What I have been a bit coy about, is that this appeared to lead to the only writer’s block I have ever experienced. Try as I might, I found that when I was writing the blog in October I couldn’t write the chapter of the book at the same time. In a sense this wasn’t surprising, as the ‘deep’ research was being done for each day’s blog, and in the past I’ve never started writing a chapter until I was happy that the research had been exhausted. On the other hand, for two months I found it was simply impossible to write ‘continuous’ narrative when I had been writing ‘discrete’ narrative every day on the blog. For two months I didn’t write any of the book at all.
Fortunately, as soon as George was off the battlefield I found I could write the part of chapter 14 dealing with Belgium very ‘continuously’ at about 1000 words a day.

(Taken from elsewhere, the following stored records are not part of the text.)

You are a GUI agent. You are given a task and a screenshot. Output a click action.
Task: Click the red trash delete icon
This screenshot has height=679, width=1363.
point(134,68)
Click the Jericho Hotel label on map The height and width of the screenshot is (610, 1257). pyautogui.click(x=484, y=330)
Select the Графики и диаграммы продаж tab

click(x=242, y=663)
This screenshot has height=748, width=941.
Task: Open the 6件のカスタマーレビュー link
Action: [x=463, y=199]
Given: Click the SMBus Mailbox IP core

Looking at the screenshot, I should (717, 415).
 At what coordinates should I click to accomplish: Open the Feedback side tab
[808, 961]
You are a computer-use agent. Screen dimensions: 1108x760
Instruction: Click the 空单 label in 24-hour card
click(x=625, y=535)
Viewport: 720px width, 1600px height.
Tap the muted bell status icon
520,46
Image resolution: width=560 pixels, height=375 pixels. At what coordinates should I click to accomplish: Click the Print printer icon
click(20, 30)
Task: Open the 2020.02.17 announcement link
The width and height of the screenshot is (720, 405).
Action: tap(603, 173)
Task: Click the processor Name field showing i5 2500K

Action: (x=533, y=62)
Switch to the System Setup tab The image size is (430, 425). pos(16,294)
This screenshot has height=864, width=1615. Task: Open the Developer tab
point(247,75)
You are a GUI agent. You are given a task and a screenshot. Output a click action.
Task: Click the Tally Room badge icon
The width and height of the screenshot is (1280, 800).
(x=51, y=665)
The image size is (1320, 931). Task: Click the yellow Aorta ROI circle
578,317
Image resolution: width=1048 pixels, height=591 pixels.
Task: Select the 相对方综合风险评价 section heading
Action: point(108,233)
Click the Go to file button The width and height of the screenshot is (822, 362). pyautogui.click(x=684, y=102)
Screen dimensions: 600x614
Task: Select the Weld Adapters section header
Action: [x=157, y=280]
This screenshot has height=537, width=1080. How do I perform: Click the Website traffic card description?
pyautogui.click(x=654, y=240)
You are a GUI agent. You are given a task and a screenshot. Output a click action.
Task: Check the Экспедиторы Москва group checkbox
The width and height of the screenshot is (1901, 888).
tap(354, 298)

One way of looking at that would be to say that around 30 October 1914 I could at last get my head round everything that had happened to him since being taken on by the Blues as an interpreter, and tell that story rather than the day-to-day (blog) story. In a funny way, it’s as though once he was immobilised in bed at the Sussex Lodge Hospital I was free to get moving again myself (partly because we didn’t actually know what he was doing each day).
After that, I pretty soon got ahead of the blog timeline in the book timeline. In fact I have now written this chapter up to March 1915 and am researching Gallipoli like mad (his own biographical documentation is dense enough after the beginning of May; what I need is thicker contextualisation of what he was doing). I think this was the breakthrough — getting ahead, at last, of the blog’s ‘real’ time. It’s been strangely liberating; the end of ‘chronotopia’ or even, if you like, of writer’s block…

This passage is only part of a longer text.